__STATED PROBLEM A__: List the username of every person who posts a comment in the issue thread below.

⁂

Consider that lambda signifies the probability of an event happening in an instantaneous interval [t, t + dt]. And the survival term signifies no further event happening upto some future time point t'. However, in this case, the happening or non-happening of event is qualified by a tensor - an event happens between a subject s, object o and of relationship r. And hence probability events not happening should also be computed across all the combinations possible in this tensor. This is why the sum over all three components is required.

sumitpai commented 5 years ago

Hi Rakshit, Any updates on this issue? Have you looked at the rank computation error that I have mentioned above?

woojeongjin commented 5 years ago

I also faced the same issue. Most sim and curr_sim values are -inf. I think this is because this->event_t - this->cur_time.GetCurTime(subject, object) = 0 in most cases.

rstriv commented 5 years ago

Hi Everyone,

Thank you for your queries and sorry for latency on my side.

We are aware of this issue and working to address it. As such, this is not due to a code problem but the artifact of dataset. In general, the model assumes continuous time data however, these relational datasets also have several events (involving same subject or object) at single time point. This leads to a situation where you get this->event_t - this->cur_time.GetCurTime(subject, object) = 0 in several samples.

This is not a problem during training as the rank is an auxiliary report and not used anywhere. During evaluation however, following happens: We update the embeddings of entities after each test point. However, in this particular case of multiple events at single time point, for a given test triple (sim), while computing the rank against other objects (cur_sim), the rank should not be affected by the object embeddings that underwent an update in the same time point. It should only consider object embedding that were updated in previous time point. Currently, when the cur_sim is computed for the objects that had an update in same time point, it gives -inf (due to t-t' term) for such objects and thereby ignores that object, essentially ranking only against objects that had got updated previously. However, I am currently working on a better way to handle this case without causing infinity. Please note the infinity issue won't occur if you dont have same entity participating in multiple events at same time point. Also, I found a couple of other minor fixes that needs to be included. I will post here in next 2-3 weeks to provide new updates. Please stay tuned.

Thanks

⁂

__STATED PROBLEM B__: Edit the listing below by replacing "screenshot" with "image" and changing nothing else, and leave the pictures out of your answer.

⁂

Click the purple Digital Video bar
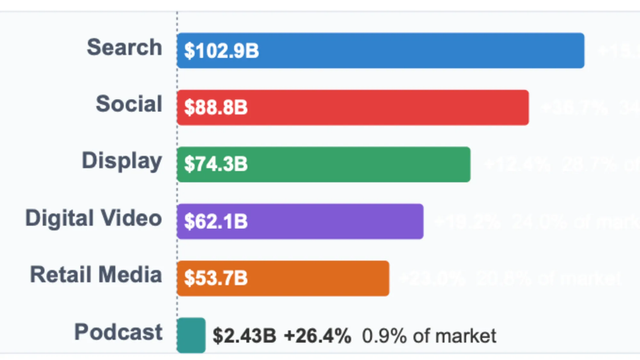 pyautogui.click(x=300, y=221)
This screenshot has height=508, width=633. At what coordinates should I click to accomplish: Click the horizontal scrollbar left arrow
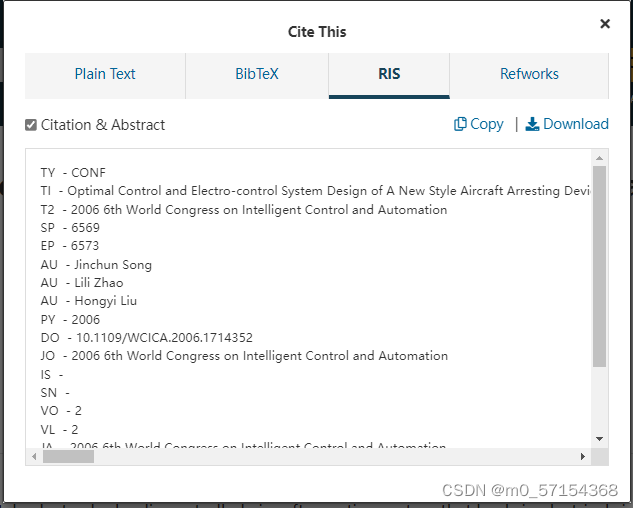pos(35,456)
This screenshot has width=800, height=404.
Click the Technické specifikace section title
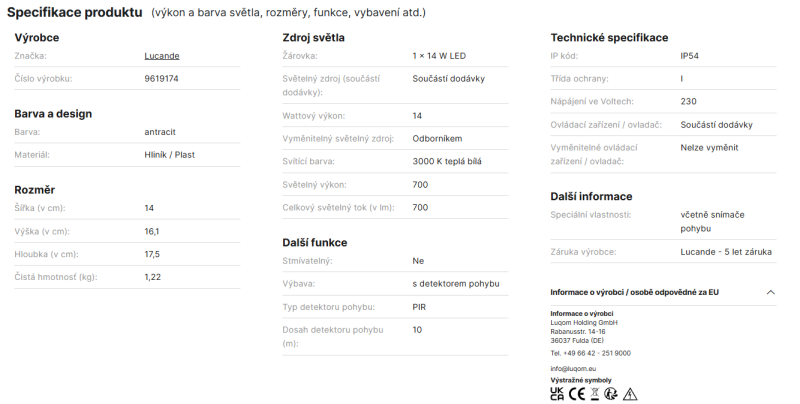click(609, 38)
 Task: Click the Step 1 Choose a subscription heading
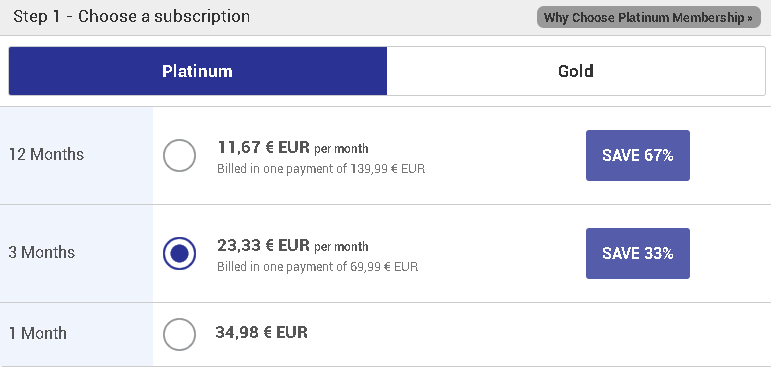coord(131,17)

⁂

__SOLUTION A__: sumitpai, woojeongjin, rstriv

__SOLUTION B__:
Click the purple Digital Video bar
 pyautogui.click(x=300, y=221)
This image has height=508, width=633. At what coordinates should I click to accomplish: Click the horizontal scrollbar left arrow
pos(35,456)
This image has width=800, height=404.
Click the Technické specifikace section title
click(609, 38)
 Task: Click the Step 1 Choose a subscription heading
coord(131,17)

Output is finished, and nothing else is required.